* **READING PASSAGE**
* Start *

These have now also been moved to the new htscodecs submodule.
See that logs in that git repository for full details of codec
changes.
* CRAM 4.0 format improvements:
- New variable sized integer encoding.
- New "QO" quality orientation header field to optionally permit
compression of quality strings in their as-sequenced orientation
instead of as-aligned.
- Read names can now be deduped for read-pairs, just as we do for
RNEXT, PNEXT and TLEN.
- CF has a new flag EXPLICIT_TLEN which permits encoding of TLEN
only, but not RNEXT/PNEXT. Useful for preserving off-by-one TLEN
sizes. (Usually insignificant, but on some "wrong" data sets it's
up to 5% space saving.)
- MD, NM and RG can be stored in the TD map as placeholders.
They're auto-computed still, but we now know if they existed and
if so where in the tag list.
- Improved 64-bit position support.
- Added data tranforms for RLE, bit-PACKing and mapping and DELTA.
These are analogous to the rANS4x16 codec, but may be used in
conjunction with other codecs. (Currently sparsely utilised by
the encoder.)
- Native upport for signed data types, instead of assuming
0xffffffff is -1 (for example). Used for AP, TS and RG.
* Improved build instructions: fixes github #19
* Tidied up EOF writing code to be more CRAM version agnostic.
Bug fixes:
* Fixed bashism in test harness. Also ensured the randomly generated
test data is consistent across all systems.
* Fixed NM calculation for N and P cigar ops.
* Fixed embedded references when used in multi-slice mode.
* Debian bug#912451: fail on non-intel systems that don't define
ALLOW_UAC.
* Debian bug#915450: big endian fixes for BAM CRC checking.
* Debian bug#915459: unaligned memory access crash on some systems
when doing multi-threaded CRAM decode.
* Debian bug#915460: resolves undefined behavour in hash table on
32-bit systems.
* Fixed compilation error on x32 architecture.
* Fixed LDFLAGS typo causing --with-zlib to overrule the users
definition of LDFLAGS.
* Fixed memory leaks in the test harness.
* Fixed cram_filter when used in conjunction with "scramble -n" (no
names).
* Fixed some rare thread race conditions in CRAM encoding.
* Fixed an optimisation buglet in gcc 5.0 to 5.4. Fixes github #17
* Various compiler warnings silenced (some of which were minor bug
fixes too).
* Fixed program name in help message from scram_test and
srf_extract_hash.
* Fixed type overflow problems with itf8 macros. Fixes githjub #22.
Version 1.14.11 (16th October 2018)
---------------
Updates:
* CRAM: http(s) queries now honour redirects.
The User-Agent header is also set, which is necessary in some
proxies.
Bug fixes:
* CRAM: fix to major range query bug introduced in 1.14.10.
* CRAM: more bug fixing on range queries when multi-threading (EOF
detection).
* The test harness now works correctly in bourne shell, without
using bashisms.

* End *

* **TASKS**
(a) List every Debian bug number that the changelog mentions.
(b) Please retype the part of the changelog that opens with the words "- CF has a new" and closes with "64-bit position support.".
The lines that follow the changelog come from a different source.

* **Element and text position data**
* Start *

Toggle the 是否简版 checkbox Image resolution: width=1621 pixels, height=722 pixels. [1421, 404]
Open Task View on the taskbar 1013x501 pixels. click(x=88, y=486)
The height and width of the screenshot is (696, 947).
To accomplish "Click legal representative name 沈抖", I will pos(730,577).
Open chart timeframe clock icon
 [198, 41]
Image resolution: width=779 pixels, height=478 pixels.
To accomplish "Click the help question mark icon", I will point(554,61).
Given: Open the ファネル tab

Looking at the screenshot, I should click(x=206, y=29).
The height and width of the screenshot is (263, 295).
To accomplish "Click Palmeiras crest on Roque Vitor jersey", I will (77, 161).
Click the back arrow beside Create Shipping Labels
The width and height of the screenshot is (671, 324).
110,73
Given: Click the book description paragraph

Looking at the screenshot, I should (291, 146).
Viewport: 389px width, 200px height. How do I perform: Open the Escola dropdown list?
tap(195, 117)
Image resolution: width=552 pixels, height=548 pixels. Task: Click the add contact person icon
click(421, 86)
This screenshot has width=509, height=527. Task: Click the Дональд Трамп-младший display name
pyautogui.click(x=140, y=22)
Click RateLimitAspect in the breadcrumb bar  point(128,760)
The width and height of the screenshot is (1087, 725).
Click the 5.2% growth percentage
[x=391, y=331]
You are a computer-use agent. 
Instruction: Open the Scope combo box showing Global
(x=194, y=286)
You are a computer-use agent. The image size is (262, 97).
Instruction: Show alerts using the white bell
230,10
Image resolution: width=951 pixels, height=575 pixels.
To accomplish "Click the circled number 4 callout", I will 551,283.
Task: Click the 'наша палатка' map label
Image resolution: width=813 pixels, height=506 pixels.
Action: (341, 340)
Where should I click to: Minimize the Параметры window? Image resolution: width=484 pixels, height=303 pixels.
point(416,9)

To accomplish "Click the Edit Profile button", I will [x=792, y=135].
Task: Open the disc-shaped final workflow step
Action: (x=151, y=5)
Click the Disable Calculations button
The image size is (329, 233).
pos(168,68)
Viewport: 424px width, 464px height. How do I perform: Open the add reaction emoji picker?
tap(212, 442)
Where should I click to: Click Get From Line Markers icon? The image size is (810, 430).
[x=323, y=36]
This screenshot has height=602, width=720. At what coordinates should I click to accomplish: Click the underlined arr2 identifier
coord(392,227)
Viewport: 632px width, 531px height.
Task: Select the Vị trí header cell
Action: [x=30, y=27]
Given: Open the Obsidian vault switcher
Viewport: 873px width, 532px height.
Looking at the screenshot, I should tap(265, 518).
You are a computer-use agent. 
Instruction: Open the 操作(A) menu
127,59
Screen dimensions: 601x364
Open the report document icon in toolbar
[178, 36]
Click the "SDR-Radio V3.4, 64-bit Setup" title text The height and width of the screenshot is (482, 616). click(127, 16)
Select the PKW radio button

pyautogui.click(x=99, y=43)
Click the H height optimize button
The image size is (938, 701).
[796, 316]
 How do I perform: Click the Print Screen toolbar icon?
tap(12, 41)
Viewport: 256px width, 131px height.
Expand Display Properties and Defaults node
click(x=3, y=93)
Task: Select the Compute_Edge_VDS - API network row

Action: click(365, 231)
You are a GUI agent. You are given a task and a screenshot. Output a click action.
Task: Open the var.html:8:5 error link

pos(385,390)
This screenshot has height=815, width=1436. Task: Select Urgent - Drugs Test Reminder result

* End *

* **OUTPUTS**
(a) 912451, 915450, 915459, 915460

(b)
- CF has a new flag EXPLICIT_TLEN which permits encoding of TLEN
only, but not RNEXT/PNEXT. Useful for preserving off-by-one TLEN
sizes. (Usually insignificant, but on some "wrong" data sets it's
up to 5% space saving.)
- MD, NM and RG can be stored in the TD map as placeholders.
They're auto-computed still, but we now know if they existed and
if so where in the tag list.
- Improved 64-bit position support.